This equation is true for any replacement of s with a real number for which $\cos^{2} s \neq 0$ , since we divided by $\cos^{2} s$ . But the numbers for which $\cos^{2} s = 0$ $(or \cos s = 0)$ are exactly those for which the tangent function and the secant function are not defined. Thus our new equation holds for all real numbers s for which tan s and sec s are defined and is thus an identity.

The identities we have developed hold no matter what symbols are used for the variables.
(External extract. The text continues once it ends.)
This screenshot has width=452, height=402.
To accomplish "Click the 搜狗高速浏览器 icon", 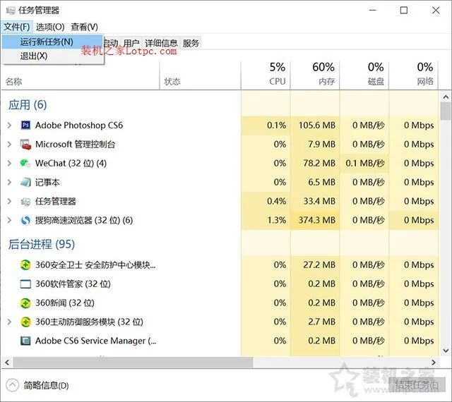I will pyautogui.click(x=26, y=221).
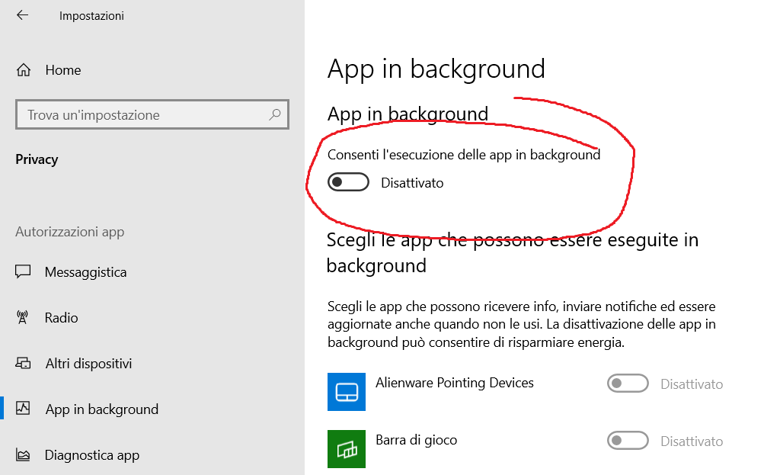Viewport: 764px width, 475px height.
Task: Click the search magnifier icon
Action: [275, 115]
For example, we could write

$\sin^{2} s + \cos^{2} s = 1, \sin^{2} θ + \cos^{2} θ = 1, or \sin^{2} x + \cos^{2} x = 1.$

It is often helpful to express the Pythagorean identities in equivalent forms.
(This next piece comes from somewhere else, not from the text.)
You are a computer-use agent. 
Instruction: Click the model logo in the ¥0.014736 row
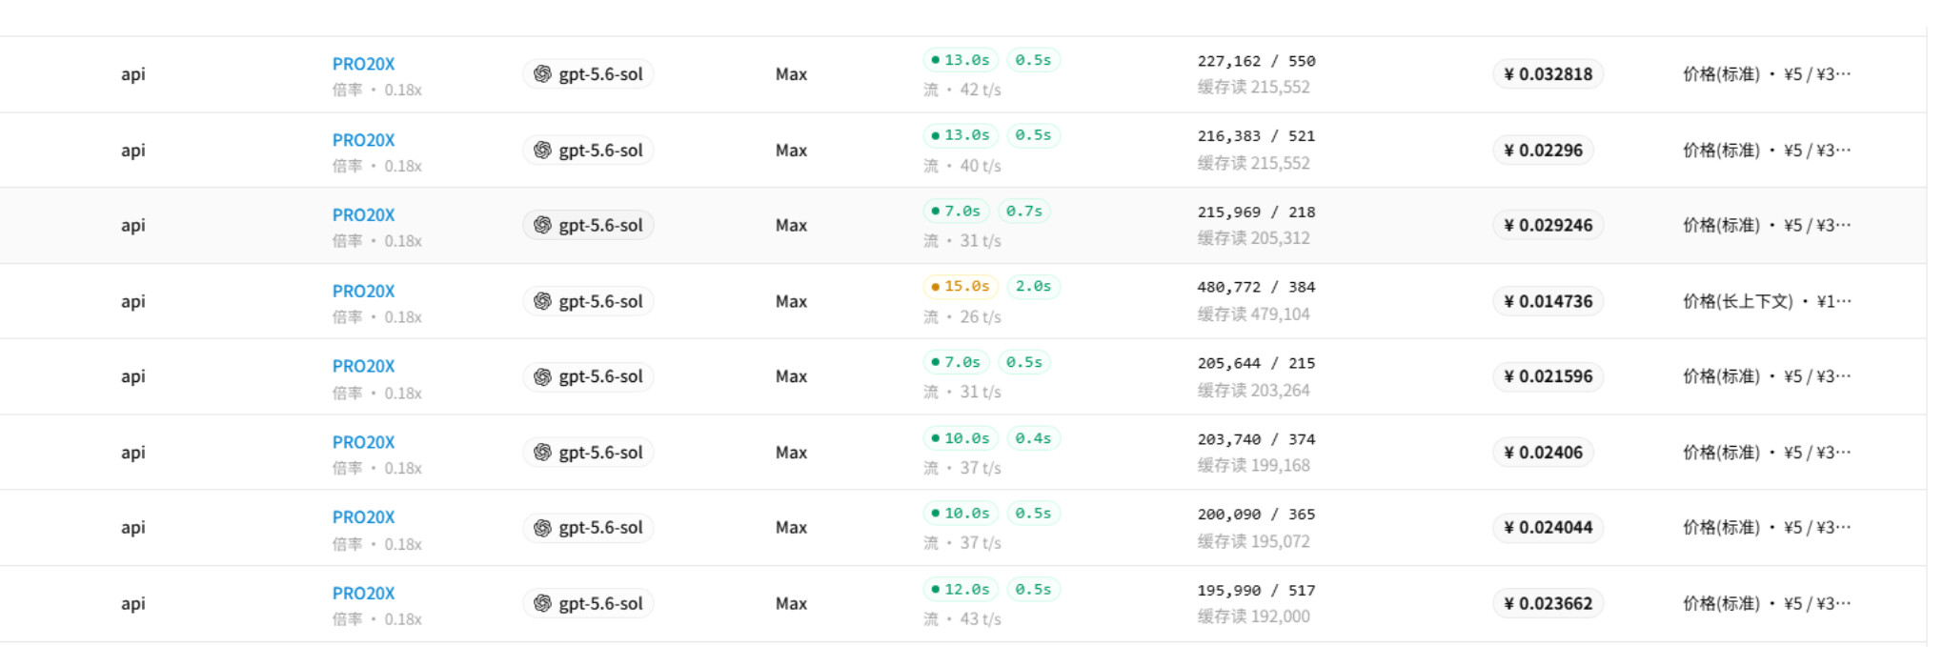542,302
Pythagorean Identities	Equivalent Forms
${sin}^{2} x + {cos}^{2} x = 1$	$\sin^{2} x = 1 - \cos^{2} x$
${sin}^{2} x + {cos}^{2} x = 1$	$\cos^{2} x = 1 - \sin^{2} x$
$1 + \cot^{2} x = \csc^{2} x$	$1 = \csc^{2} x - \cot^{2} x$
$1 + \cot^{2} x = \csc^{2} x$	$\cot^{2} x = \csc^{2} x - 1$
$1 + \tan^{2} x = \sec^{2} x$	$1 = \sec^{2} x - \tan^{2} x$
$1 + \tan^{2} x = \sec^{2} x$	$\tan^{2} x = \sec^{2} x - 1$

Simplifying Trigonometric Expressions

We can factor, simplify, and manipulate trigonometric expressions in the same way that we manipulate strictly algebraic expressions.

Example 1

Multiply and simplify: $\cos x (\tan x - \sec x)$ .

Solution

$\begin{matrix} \cos x & (\tan x - \sec x) \\ = \cos x \tan x - \cos x \sec x & Multiplying \\ = \cos x \frac{\sin x}{\cos x} - \cos x \frac{1}{\cos x} & Recalling the identities \tan x = \frac{\sin x}{\cos x} and \sec x = \frac{1}{\cos x} and substituting \\ = \sin x - 1 & Simplifying \end{matrix}$

Now Try Exercise 3.

There is no general procedure for simplifying trigonometric expressions, but it is often helpful to write everything in terms of sines and cosines, as we did in Example 1. We also look for a Pythagorean identity within a trigonometric expression.

Example 2

Factor and simplify: ${sin}^{2} x {cos}^{2} x + {cos}^{4} x .$

Solution

$\begin{matrix} \sin^{2} x & \cos^{2} x + \cos^{4} x \\ = \cos^{2} x (\sin^{2} x + \cos^{2} x) & Removing a common factor \\ = \cos^{2} x \cdot (1) & Using \sin^{2} x + \cos^{2} x = 1 \\ = \cos^{2} x \end{matrix}$

Now Try Exercise 9 and 13.

Technology Connection

A graphing calculator can be used to perform a partial check of an identity. First, we graph the expression on the left side of the equals sign. Then we graph the expression on the right side using the same screen. If the two graphs are indistinguishable, then we have a partial verification that the equation is an identity. Of course, we can never see the entire graph, so there can always be some doubt. Also, the graphs may not overlap precisely, but you may not be able to tell because the difference between the graphs may be less than the width of a pixel. However, if the graphs are obviously different, we know that a mistake has been made.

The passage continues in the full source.